In RamiKrispin/coronavirus: The 2019 Novel Coronavirus COVID-19 (2019-nCoV) Dataset

knitr::opts_chunk$set(echo = TRUE, 
                      message=FALSE, 
                      warning=FALSE, 
                      fig.height=5, 
                      fig.width=8,
                      collapse = TRUE,
                      comment = "#>")

The coronavirus dataset

The coronavirus dataset provides a daily summary of COVID-19 cases by geographic location (i.e., country/province). It includes total daily confirmed, death, and recovery^1^ cases. Let’s load the dataset from the coronavirus package:

library(coronavirus)

data(coronavirus)

The dataset has the following fields:

date - The date of the summary
province - The province or state, when applicable
country - The country or region name
Lat - Latitude point
Long - Longitude point
type - the type of case (i.e., confirmed, death)
cases - the number of daily cases (corresponding to the case type)
uid - Country code
iso2 - Officially assigned country code identifiers with two-letter
iso3 - Officially assigned country code identifiers with there-letter
code3 - UN country code
combined_key - Country and province (if applicable)
population - Country or province population
continent_name - Continent name
continent_code - Continent code

We can use the head and str functions to see the structure of the dataset:

head(coronavirus)

str(coronavirus)

^1^ Recovery data is discontinued from Aug 5th, please see the following issue for more details.

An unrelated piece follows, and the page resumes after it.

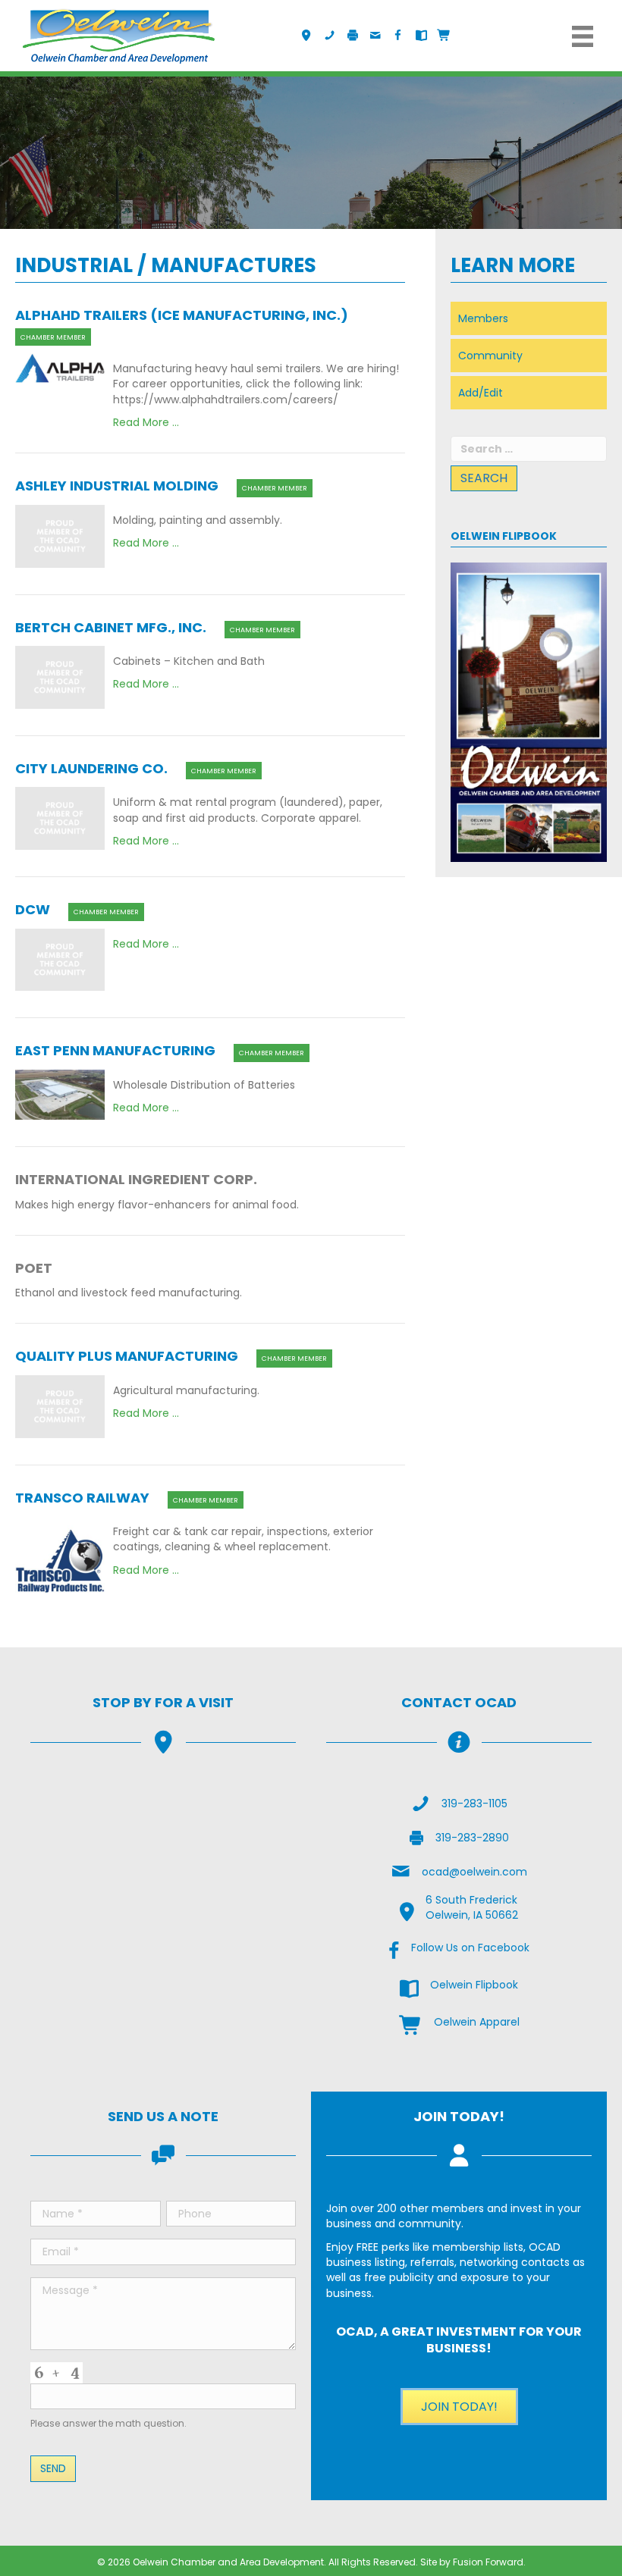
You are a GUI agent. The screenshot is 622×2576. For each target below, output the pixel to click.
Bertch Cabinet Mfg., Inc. (110, 627)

Querying and analyzing the coronavirus dataset

In the example below, we will use the dplyr and tidyr packages to query, transform, reshape, and keep the data tidy, the plotly package to plot the data, and the DT package to view it:

library(dplyr)
library(tidyr)
library(plotly)
library(DT)

Cases summary

Let's start with summarizing the total number of cases by type as of r max(coronavirus$date) and then plot it:

total_cases <- coronavirus %>%
  filter(type != "recovery") %>%
  group_by(type) %>%
  summarise(cases = sum(cases)) %>%
  mutate(type = factor(type, levels = c("confirmed", "death"))) 

total_cases

Likewise, we can summarise the data by continent using the continent_name field:

coronavirus %>%
  filter(type != "recovery") %>%
  group_by(type, continent_name) %>%
  summarise(cases = sum(cases), .groups = "drop") %>%
  mutate(type = factor(type, levels = c("confirmed", "death"))) %>%
  pivot_wider(names_from = type, values_from = cases) %>%
  mutate(death_rate = death / confirmed) %>%
  filter(!is.na(continent_name)) %>%
  arrange(-death_rate) %>%
  datatable(rownames = FALSE,
            colnames = c("Continent", "Confrimed Cases", "Death Cases","Death Rate %")) %>%
  formatPercentage("death_rate", 2)

You can use those numbers to derive the current worldwide death rate (percentage):

round(100 * total_cases$cases[2] / total_cases$cases[1], 2)

Worldwide aggregation

Let's group the data by the date and case type fields and aggregate the total cases (confirmed and death cases) to the worldwide level and plot the two side by side:

df <- coronavirus %>%
  filter(type != "recovery") %>%
  group_by(date,type) %>%
  summarise(total = sum(cases), .groups = "drop")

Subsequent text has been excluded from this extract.